The present invention relates generally to food preparation devices and, more particularly, to a wok support ring and other devices for reducing the amount of lifting and physical effort needed to moving a wok during cooking.
A wok is generally in the form of a bowl like utensil in which foods are rapidly cooked while being stirred. A wok generally has a curved interior and somewhat curved exterior surface and is primarily intended to be used with a flame or charcoal heat source as opposed to a heat source having a flat heat transferring surface, particularly those of smooth top electric stove heating surfaces. Moreover, the smooth cooking surface makes it possible to cook using a minimum amount of fats and oil since the food items to be cooked may be moved into the heated oil very easily.
Woks also are typically used for cooking for very short time periods at high heats. In a typical stir fry recipe, the cooking time can be four minutes or less. In addition to health benefits, the flavor in the food items, particular in vegetables, is substantially retained by the high temperature sealing of the surfaces. This allows the flavors and juices of the food items to remain inside for maximum concentration.
Since typical cooking with a wok requires the food to be subjected to high temperatures for short period of times, the high temperature requirement means that food will burn easily if not turned and folded frequently. Two typical methods for folding or turning the food items are either a rocking motion in which the wok is rapidly moved back and forth in a somewhat rocking motion, or through the use of utensils such as a spatula or spoon to fold and stir the food.
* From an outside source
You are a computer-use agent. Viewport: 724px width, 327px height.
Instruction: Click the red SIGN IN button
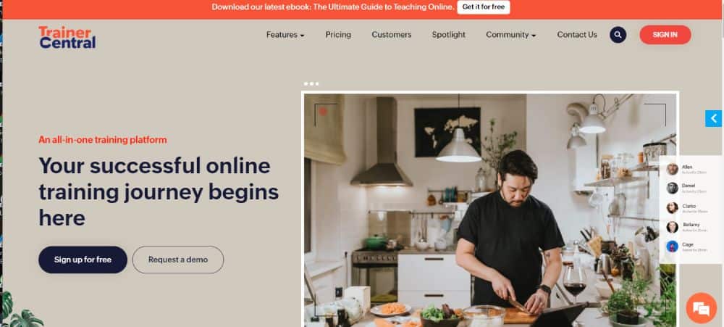click(x=665, y=35)
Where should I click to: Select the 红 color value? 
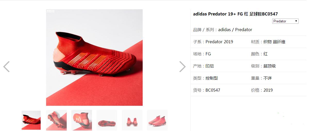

A hybrid approach of rocking the wok while using the utensil is also known. All current methods of cooking with a wok requires a significant amount of skill and training.
Commercial cooking woks tend to be large and can become quite heavy when loaded with food. The weight and motion combine to make this style of cooking very difficult to execute. In a commercial setting, the worker must be trained for long periods of time to achieve quality results. Holding a heavy wok and moving it over the cooking flame can be quite difficult and may expose a worker to the risk of burns. Additionally, repetitive motion injuries to the wrist and hand can be experienced as well.
What has been needed is a device which can be used with a cooking wok that reduces the amount of skill and training required in order to make high quality of food while using a wok. Additionally, such a device should improve the ability of the worker to hold and handle the wok during cooking to help eliminate worker discomfort associated when moving the wok to fold and mix the food within the pan of the wok. The present invention disclosed herein satisfied these and other needs.